UOL: O senhor acumulou os cargos de vice-reitor e diretor da Riomar, não?
Januário Amaral: Eu fui diretor da fundação Riomar no ano de 2000 a junho de 2004. As minhas contas todas foram aprovadas, a fundação cumpriu um papel social importantíssimo. O prédio do laboratório de anatomia foi construído com a captação de recursos que eu fiz na fundação Riomar sem nem um centavo de ninguém, sem nem um centavo do MEC.
UOL: O senhor teve conhecimento de algum eventual caso dentro da Unir de mau uso de dinheiro originário da Riomar?
Januário Amaral: Não.
UOL: Os estudantes dizem que o senhor mantém relações políticas com a família Raupp. O senhor conhece o senador Valdir Raupp?
Januário Amaral: Assim como eu sou batizado na igreja católica, eu sou filiado ao PMDB. Agora, em que dias eu vou à igreja católica... Se você me perguntar onde é a sede do PMDB, eu não saberia te dizer. Nós temos atuado na universidade, até por que o nosso orçamento anual não dá suporte para a capacidade que nós precisamos, então, para você ter uma ideia: ano passado nós recebemos R$ 9 milhões de emendas parlamentares. Emenda de bancada. Foi a bancada de Rondônia que ajudou a Unir. É dessa forma que nosso relacionamento é puramente institucional, com todos, sem privilégio.
UOL: Agora, após a renúncia, o que o senhor pretende fazer?
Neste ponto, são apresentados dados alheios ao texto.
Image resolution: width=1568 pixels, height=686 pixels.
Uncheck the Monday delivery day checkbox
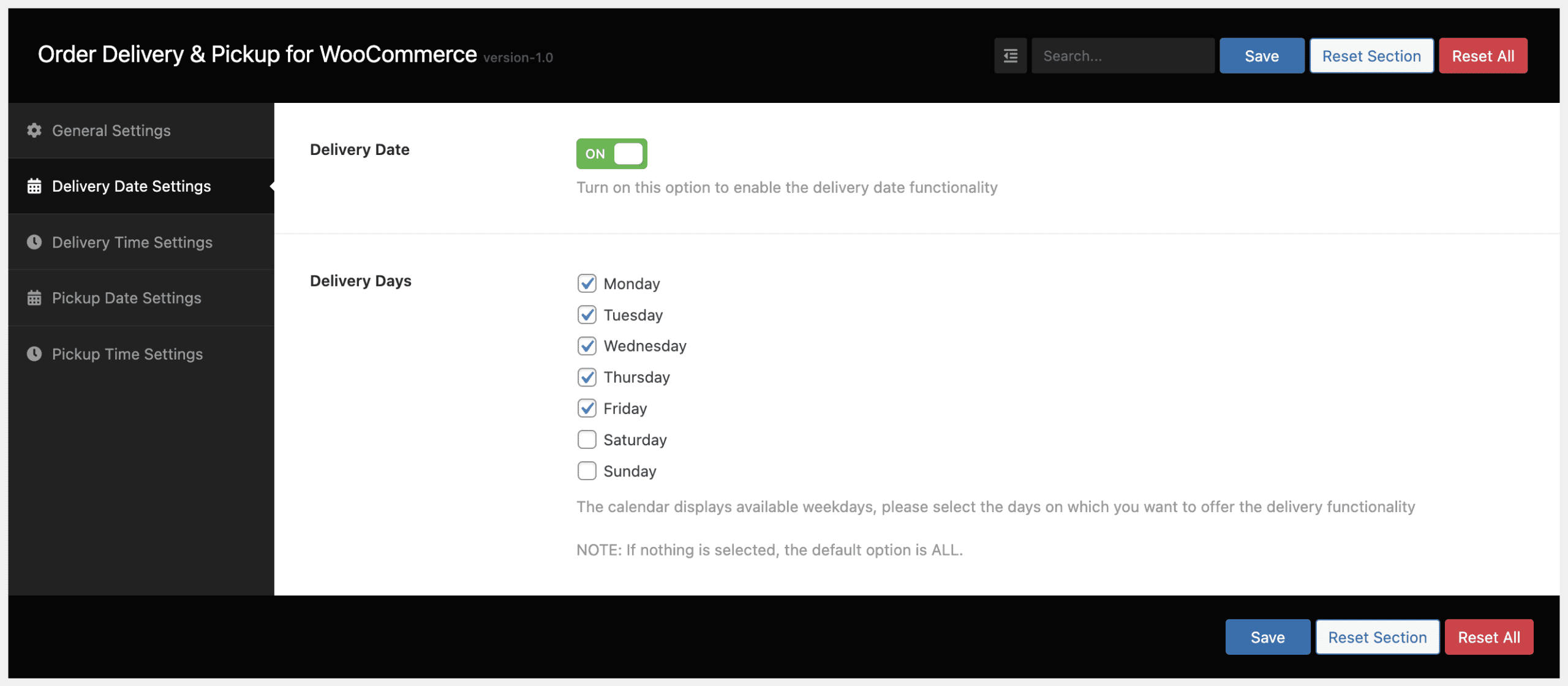pos(587,283)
Januário Amaral: Quanto a mim, vou entrar em um período de férias. Tenho 90 dias de férias que tenho que tirar. Vou cuidar da minha defesa, vou me dedicar a isso e à minha família neste período, à minha saúde e volto sim, de cabeça erguida, porque não devo nada, para dar aula no meu laboratório, na universidade, no ano que vem.
UOL: O senhor teme a reação dos alunos na sua volta?
Januário Amaral: Eu não tenho nenhum receio em relação a isso. Até porque, os alunos para quem eu vou ministrar aula são os do meu departamento, o de geografia, e do mestrado. Minha consciência está tranquila. Vou lutar pela minha honra, pela minha defesa e vou demonstrar que não devo nada. E vou continuar trabalhando pela Unir.
Pra mim, a Unir é melhor universidade do mundo, porque foi onde eu estudei. A gente não é uma USP, mas podemos ser melhor. A USP não tem a Amazônia para ser estudada.